(Work instruction) Give the data again exactly, from its opening line through the line in which "Blog (400, 190)" appears.

[Opening Source records section]

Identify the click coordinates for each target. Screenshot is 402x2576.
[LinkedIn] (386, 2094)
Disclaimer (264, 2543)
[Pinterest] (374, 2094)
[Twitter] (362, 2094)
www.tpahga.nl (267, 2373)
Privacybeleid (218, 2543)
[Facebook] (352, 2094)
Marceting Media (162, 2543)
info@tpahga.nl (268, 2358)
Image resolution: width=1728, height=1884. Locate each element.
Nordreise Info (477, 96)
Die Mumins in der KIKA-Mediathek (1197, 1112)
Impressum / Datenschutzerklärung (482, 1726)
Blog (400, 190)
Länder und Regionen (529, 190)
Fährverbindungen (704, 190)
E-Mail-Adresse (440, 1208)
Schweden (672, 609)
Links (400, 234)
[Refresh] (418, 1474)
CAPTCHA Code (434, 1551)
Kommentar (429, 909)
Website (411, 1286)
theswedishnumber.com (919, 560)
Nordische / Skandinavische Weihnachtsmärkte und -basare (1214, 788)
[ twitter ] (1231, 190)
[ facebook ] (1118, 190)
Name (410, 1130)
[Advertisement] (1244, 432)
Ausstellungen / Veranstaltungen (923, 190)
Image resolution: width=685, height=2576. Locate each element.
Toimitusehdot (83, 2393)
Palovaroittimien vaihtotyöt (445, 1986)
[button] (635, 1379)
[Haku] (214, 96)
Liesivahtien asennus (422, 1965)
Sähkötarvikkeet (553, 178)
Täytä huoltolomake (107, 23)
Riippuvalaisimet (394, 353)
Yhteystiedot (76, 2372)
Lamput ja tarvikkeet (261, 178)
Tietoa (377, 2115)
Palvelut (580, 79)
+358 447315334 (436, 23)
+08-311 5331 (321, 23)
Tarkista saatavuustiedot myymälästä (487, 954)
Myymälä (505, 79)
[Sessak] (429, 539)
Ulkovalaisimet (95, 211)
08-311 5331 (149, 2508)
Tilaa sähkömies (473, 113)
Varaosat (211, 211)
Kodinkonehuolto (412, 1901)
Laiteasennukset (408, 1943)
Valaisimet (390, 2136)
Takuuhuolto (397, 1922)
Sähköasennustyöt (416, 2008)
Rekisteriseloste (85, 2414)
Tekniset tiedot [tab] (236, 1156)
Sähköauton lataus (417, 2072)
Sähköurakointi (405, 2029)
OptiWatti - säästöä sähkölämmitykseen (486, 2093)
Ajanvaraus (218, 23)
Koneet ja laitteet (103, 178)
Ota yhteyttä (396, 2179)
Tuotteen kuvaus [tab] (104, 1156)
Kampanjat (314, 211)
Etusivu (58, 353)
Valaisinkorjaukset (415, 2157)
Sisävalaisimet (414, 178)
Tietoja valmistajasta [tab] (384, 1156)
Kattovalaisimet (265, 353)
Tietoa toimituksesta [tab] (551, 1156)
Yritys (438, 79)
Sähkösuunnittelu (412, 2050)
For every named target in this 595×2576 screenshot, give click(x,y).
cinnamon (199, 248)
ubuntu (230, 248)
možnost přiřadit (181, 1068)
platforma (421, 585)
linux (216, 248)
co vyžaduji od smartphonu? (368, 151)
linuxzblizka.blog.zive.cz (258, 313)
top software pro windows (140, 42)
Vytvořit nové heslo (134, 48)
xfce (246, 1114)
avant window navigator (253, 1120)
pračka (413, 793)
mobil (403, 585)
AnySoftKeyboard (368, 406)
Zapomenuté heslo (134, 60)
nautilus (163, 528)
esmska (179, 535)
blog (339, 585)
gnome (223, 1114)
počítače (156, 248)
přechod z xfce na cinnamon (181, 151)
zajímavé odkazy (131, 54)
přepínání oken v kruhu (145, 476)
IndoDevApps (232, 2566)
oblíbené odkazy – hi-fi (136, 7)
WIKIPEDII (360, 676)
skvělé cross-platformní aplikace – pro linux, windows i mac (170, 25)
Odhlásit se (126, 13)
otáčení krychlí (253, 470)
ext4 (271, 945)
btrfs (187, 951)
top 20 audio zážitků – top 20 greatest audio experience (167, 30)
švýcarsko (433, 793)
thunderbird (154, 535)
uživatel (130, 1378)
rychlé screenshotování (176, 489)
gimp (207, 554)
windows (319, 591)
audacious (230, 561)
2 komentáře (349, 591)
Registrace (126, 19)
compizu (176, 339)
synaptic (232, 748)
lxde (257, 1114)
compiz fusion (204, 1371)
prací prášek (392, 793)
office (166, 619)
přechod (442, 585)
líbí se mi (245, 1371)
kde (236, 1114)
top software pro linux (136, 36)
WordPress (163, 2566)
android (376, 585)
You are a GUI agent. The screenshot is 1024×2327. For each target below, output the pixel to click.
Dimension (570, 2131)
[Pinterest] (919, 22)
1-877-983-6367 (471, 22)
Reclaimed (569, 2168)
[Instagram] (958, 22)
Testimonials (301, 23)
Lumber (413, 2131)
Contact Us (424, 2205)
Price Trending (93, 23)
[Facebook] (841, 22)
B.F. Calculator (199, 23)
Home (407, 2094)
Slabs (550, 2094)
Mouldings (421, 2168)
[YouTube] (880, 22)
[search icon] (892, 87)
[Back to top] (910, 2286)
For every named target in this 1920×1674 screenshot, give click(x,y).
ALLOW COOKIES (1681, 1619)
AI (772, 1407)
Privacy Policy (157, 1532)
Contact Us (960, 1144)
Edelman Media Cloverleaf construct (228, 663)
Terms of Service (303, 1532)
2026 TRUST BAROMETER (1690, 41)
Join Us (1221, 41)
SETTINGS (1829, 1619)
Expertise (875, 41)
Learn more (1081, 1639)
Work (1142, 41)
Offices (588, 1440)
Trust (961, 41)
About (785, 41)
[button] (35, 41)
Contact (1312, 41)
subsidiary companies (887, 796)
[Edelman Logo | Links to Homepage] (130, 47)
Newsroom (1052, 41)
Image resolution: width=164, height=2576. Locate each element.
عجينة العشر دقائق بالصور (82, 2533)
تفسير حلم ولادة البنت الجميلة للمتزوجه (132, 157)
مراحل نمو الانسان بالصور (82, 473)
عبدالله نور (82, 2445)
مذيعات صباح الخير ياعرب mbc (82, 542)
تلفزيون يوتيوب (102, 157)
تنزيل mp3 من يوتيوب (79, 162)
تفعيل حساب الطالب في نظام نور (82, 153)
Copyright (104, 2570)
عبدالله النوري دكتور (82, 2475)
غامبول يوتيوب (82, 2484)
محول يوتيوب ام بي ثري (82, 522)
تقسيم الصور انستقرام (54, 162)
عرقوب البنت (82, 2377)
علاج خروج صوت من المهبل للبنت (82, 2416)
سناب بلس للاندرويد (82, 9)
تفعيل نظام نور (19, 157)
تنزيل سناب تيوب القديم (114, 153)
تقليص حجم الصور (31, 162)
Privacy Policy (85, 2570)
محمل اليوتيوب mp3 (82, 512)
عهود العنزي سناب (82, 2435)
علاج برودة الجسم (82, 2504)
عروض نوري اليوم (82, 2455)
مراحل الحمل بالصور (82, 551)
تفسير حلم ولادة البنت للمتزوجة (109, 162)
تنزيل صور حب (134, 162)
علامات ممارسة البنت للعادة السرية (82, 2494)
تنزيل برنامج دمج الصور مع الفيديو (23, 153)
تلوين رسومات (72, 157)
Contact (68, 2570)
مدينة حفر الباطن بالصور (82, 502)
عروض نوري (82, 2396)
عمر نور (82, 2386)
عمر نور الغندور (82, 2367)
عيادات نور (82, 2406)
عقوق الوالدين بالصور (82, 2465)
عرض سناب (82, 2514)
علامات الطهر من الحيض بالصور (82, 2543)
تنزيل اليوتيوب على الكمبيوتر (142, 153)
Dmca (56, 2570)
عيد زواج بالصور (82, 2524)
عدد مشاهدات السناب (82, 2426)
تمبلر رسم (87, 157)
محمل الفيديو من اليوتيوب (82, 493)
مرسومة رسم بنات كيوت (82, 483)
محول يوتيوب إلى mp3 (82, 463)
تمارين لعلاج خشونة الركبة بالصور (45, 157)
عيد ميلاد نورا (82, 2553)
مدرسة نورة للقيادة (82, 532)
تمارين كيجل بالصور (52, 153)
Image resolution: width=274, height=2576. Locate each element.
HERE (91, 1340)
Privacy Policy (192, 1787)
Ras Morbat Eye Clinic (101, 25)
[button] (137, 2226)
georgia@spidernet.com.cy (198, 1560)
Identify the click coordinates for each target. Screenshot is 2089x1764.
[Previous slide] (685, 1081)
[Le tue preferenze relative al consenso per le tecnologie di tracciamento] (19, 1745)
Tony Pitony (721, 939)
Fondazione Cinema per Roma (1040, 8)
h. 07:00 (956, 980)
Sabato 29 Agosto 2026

[Closing Source records section]

(Task response)
Identify the click coordinates for each target. Screenshot is 402x2576.
[LinkedIn] (386, 2094)
Disclaimer (264, 2543)
[Pinterest] (374, 2094)
[Twitter] (362, 2094)
www.tpahga.nl (267, 2373)
Privacybeleid (218, 2543)
[Facebook] (352, 2094)
Marceting Media (162, 2543)
info@tpahga.nl (268, 2358)
Image resolution: width=1728, height=1884. Locate each element.
Nordreise Info (477, 96)
Die Mumins in der KIKA-Mediathek (1197, 1112)
Impressum / Datenschutzerklärung (482, 1726)
Blog (400, 190)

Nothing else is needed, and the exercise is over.